=== Extrahierter Text ===
^^^^^^^^
Nach der eigentlichen Drucklufterzeugung gilt es, auch die Druckluftaufbereitung zu berücksichtigen. Denn alles, was bereits an unerwünschten Stoffen in der Luft enthalten ist, bevor sie in den Kompressor gelangt, ist auch nach dem Verdichten zunächst noch vorhanden. Natürlich verfügen Kompressoren selbst auch über Filter. Dabei handelt es sich aber meist nur um Ansaugfilter, die die eintretende Luft vorfiltern. Um höhere Qualitätsklassen zu erreichen, wie sie beispielsweise für Lackierungen gebraucht werden, ist eine weitere Nachbereitung notwendig, die gezielt auf die herauszufilternden Stoffe abgestimmt ist. So sind z.B. Filter für Öl anders beschaffen und konstruiert als Filter für Feinstaub.
Aber auch Feuchtigkeit erfüllt oft eine unerwünschte Nebenrolle: Gelangt Kondensat in das nachfolgende Verteilernetz, können immense Schäden entstehen. Gerade im Bereich der Klimatechnik ist dieses Risiko nicht zu unterschätzen. Wird die Druckluft nicht getrocknet, kann das Wasser in die nachfolgenden Leitungen und angeschlossenen Komponenten geraten. Dies sind beispielsweise druckluftbetriebene Lüftungsklappen, in denen das Kondensat zu Korrosion und Funktionsstörungen führen kann. Aber auch Türöffnungssysteme sind hiervon betroffen. Deshalb sollte immer an eine Aufbereitung der Druckluft gedacht werden. Qualitätsklassen dafür liefert die DIN ISO 8573-1.
Zusätzlich empfiehlt sich die Installation eines Drucklufthaltesystems, das ebenfalls für einen reibungsloseren Betrieb des gesamten Druckluftnetzes sorgt. Eine Regelung der gesamten Station durch eine übergeordnete Steuerung und ihre Einbindung in das Leitsystem gewährleisten darüber hinaus, dass die Bilanz zwischen erzeugter und benötigter Druckluft immer so kosten- und energiesparend wie möglich ist.
^^^^^^^^
=== Ziel der Übung ===
Führe den Text über die Druckluftaufbereitung im Anschluss an seinen letzten Satz weiter.

=== Bereitgestelltes Material ===
^^^^^^^^
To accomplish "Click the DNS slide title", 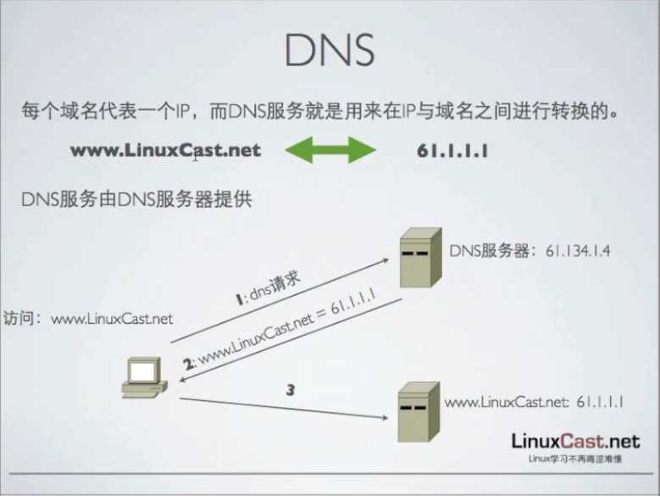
^^^^^^^^
=== Lösung der Aufgabe ===
Fazit

Welche Effizienzsteigerungen mit gezielter Wärmerückgewinnung bei Schraubenkompressoren möglich sind, zeigt das Beispiel eines Mühlenbetriebs. Der Vergleich der Jahre 2007, als noch ohne Nutzung der Kompressor-Abwärme gearbeitet wurde, und 2011 spricht am Ende sehr deutlich für sich: Bei der Gasheizung konnten bei diesem Unternehmen insgesamt 552 000 kWh eingespart werden. Diese Ersparnis entspricht 36 % der gesamten Heizkosten des Betriebs. Im Jahresdurchschnitt ist es gelungen, 52 % der Kompressor-Leistungsaufnahme für Heizzwecke zu nutzen. Mehr wird derzeit nicht benötigt. Ein weiterer Ausbau der Nutzung bis zum vollen Potenzial von 96 % ist aber möglich.
Es gibt jede Menge Nutzungsmöglichkeiten bei Projekten aller Größenordnungen, jedoch keine Pauschallösungen. Jeder Betrieb ist einzigartig und erfordert eine entsprechend einzigartige Analyse des Bedarfs und der entsprechenden Lösung im Bereich Drucklufterzeugung, -aufbereitung, -verteilung und -anwendung. Wärmerückgewinnung wird nach wie vor stark unterschätzt. Dabei können bereits einzelne Maßnahmen zur Erhöhung der Energieeffizienz des Druckluftsys­tems und zur Kostensenkung beitragen. Wird aber eine umfassende Optimierung angestrebt, sollte das System ganzheitlich betrachtet und entsprechend optimiert werden. Dabei ist es ratsam, alle Maßnahmen zur Steigerung der Drucklufteffizienz im Rahmen eines ganzheitlichen Energie- und Gebäudemanagements zu planen und durchzuführen. Auf diese Weise lassen sich alle Einsparpotenziale und Synergien weitestgehend erfassen, umsetzen und nutzen.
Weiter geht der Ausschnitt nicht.